Por fim, monitoramento. Use softwares de filtragem e monitoramento, eles podem ajudar a proteger as crianças de se depararem com conteúdo sexualmente explícito online e podem até notificar você caso as crianças recebam mensagens inadequadas. Verifique em cada site ou aplicativo as diferentes configurações de privacidade e filtragem. Tempo, atenção e conversa ativa são as melhores ferramentas para protegê-los. Seja transparente ao monitorar seus telefones e bate-papos privados. Esteja atento aos sites, jogos e aplicativos que seus filhos frequentam e peça a eles que mostrem como usam os aplicativos e jogos que usam.
Ao que pais e responsáveis devem ficar atentos para identificar se algo de errado está acontecendo com a criança na internet?

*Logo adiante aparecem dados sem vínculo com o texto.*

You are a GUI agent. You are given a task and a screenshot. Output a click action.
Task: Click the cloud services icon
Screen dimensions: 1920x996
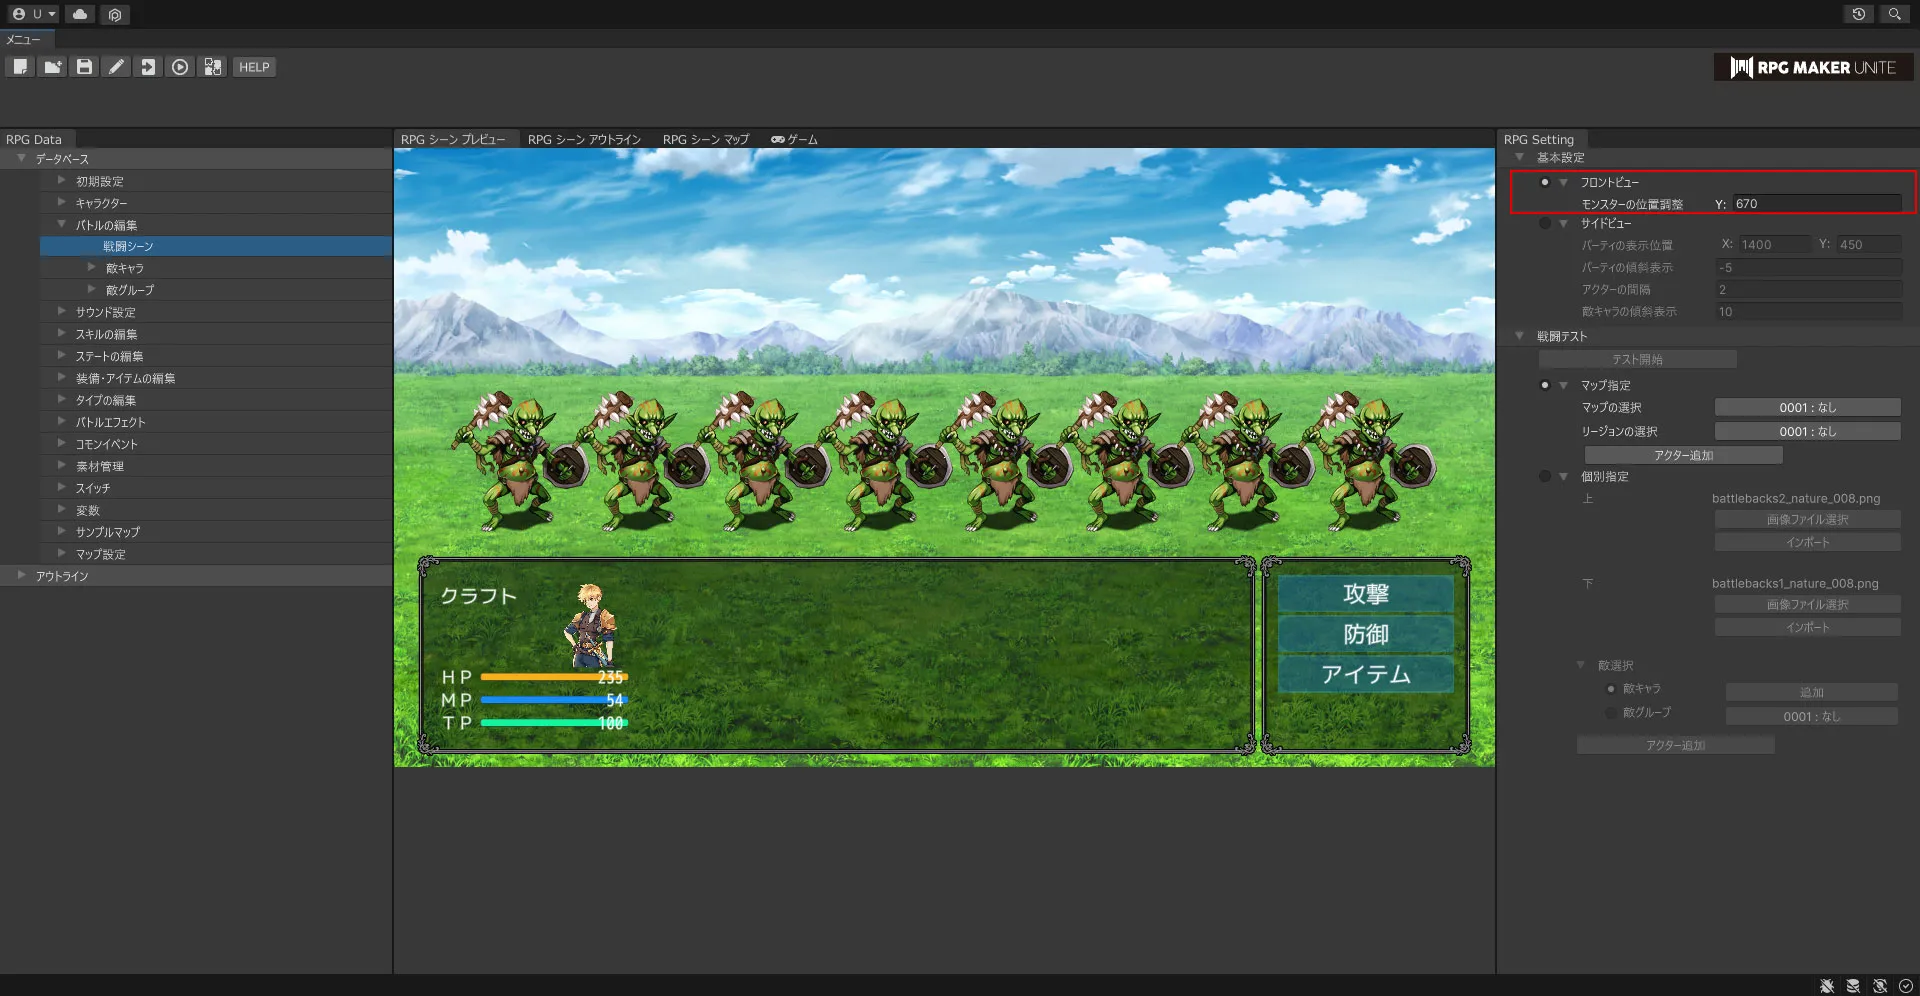pos(80,14)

A revelação de abuso pode ser muito difícil para a vítima por inúmeras razões. Mas, normalmente, a criança ou adolescente dão sinais de que algo está errado. São muitos os sinais, mas o fato de ter um ou mais sinais presentes não significa imediatamente dizer que a criança foi abusada. É preciso entender que algumas dessas mudanças podem estar presentes por outras situações na vida da criança. Contudo, é importante que saibamos que essas ações ou mudanças no seu comportamento podem ser sugestivas de que algo não está bem, e que podemos (e precisamos!) fazer algo a respeito. Alguns sinais podem ser listados, mas não são exaustivos (os sinais vão depender se uma séries de fatores, como tempo de abuso, idade da vítima, proximidade do abusador etc):
- Mudanças comportamentais radicais, súbitas e incompreensíveis (oscilações de humor, agressividade, medo e/ou pânico, );
- Tendência a isolamento social, apresentando poucas relações com colegas e companheiros;
- Tristeza, abatimento profundo ou depressão crônica;
- Dor ou irritação na área anogenital ou alterações clínicas (corrimentos, sangramento, infecção de repetição etc.);
- Lesões nos órgãos genitais (hematomas, assaduras constantes);
- Doença sexualmente transmissíveis;
- Medo de pessoas ou lugares específicos (casa, escola etc.);
- Comportamento de cautela excessiva ou desconfiança;
- Comportamentos infantis repentinos (urinar nas calças, na cama, em local público);
- Dificuldade de concentração e queda de rendimento escolar
- Curiosidade sexual, interesse ou conhecimento súbito e não usual para sua idade sobre questões sexuais.
- Expressões de afeto sexualizada, ou mesmo certo grau de provocação erótica, inapropriados para crianças e adolescentes.
- Sensação de repulsa e nojo de si.
Em caso de descoberta de abuso sexual infantil na internet, quais atitudes tomar?
Do ponto de vista policial, a melhor forma é noticiar os fatos à Polícia, trazendo a maior quantidade de elementos e dados da conduta criminosa que permitam à polícia descobrir a autoria do delito.